TEXT PROVIDED:
-------------------------
The U.S. Federal Reserve will raise interest rates as many as six or seven times this year to fight inflation, not the three or four that the Fed has signaled, in the view of Jamie Dimon, CEO and executive chair of J.P. Morgan Chase, the U.S.’s biggest bank.
“I grew up in a world where Paul Volcker raised his rates 200 basis points on a Saturday night,” Dimon said in a 14 January earnings call cited by Yahoo!News.
“This whole notion that it’s somehow going to be sweet and gentle and no one’s going to be surprised I think is a mistake, but that does not mean we won’t have growth,” he predicted.
“At this point, it’s up to the Fed to thread the needle: slow inflation without stopping [economic] growth,” Dimon said, adding that he “has a lot of faith” in Fed chair Jerome Powell.
If Dimon’s forecast is accurate, short-term interest rates could leap to 2 percent by the end of this year, Hennessy Funds portfolio manager David Ellison told Yahoo!Finance Live.
J.P. Morgan’s share price sank by as much as 5 percent on 14 January as the bank reported a 14-percent drop in fourth-quarter profits.
-------------------------
WORK TO COMPLETE:
#1 In the text about Jamie Dimon's interest-rate forecast, how many rate increases does he expect from the Federal Reserve this year?
#2 Continue the text about Jamie Dimon's interest-rate forecast from its last sentence.
-------------------------
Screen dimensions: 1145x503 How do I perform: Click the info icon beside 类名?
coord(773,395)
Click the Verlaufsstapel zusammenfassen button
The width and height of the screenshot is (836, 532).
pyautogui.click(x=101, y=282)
-------------------------
RESULTS FOR THE EXERCISE:
#1 As many as six or seven.

#2
Trading revenue was down by 13 percent for the period. The bank’s performance was rescued by a 28-percent gain in investment banking business during a stellar year for deals, as we reported in “Investment Banking Fees Boost Revenue at Big Banks” (20 Jul 2021).
For the quarter, the bank posted a $10.4-billion profit, or $3.33 per share.
PUBLISHER’S NOTE: As for Dimon’s faith in Jerome Powell and the Fed, the central bank lost its last shreds of credibility as it insisted inflation was “temporary,” then “transitory” for months, seconded by treasury secretary Janet Yellin, as prices steadily went up all around them. (See “Fed Holds Firm to Policy Despite 5-Percent Inflation,” 20 Jul 2021 and “Spotlight: Inflation Spreading,” 26 Oct 2021.)
As we noted in “The Powell Push: For Better or Worse” (7 Dec 2021), the Fed’s credibility has become another casualty of the COVID War.
TREND FORECAST: Should the Fed raise interest rates “six or seven” times in a single year it will crash the equity, real estate and retails markets. However, four hikes this year seems more and more likely as inflation speeds along.
As we have forecast, look for the Fed to sharply raise rates this year and next and then lower them before the presidential election in 2024. They did it before under Ronald Reagan when inflation was skyrocketing, and they will do it again. 
We have made it clear that Washington is run by the Banksters. The former Fed Head, Janet Yellen, is now playing the role of U.S. Treasury Secretary, and she is a member of the Biden team which is a front for the money powers in charge.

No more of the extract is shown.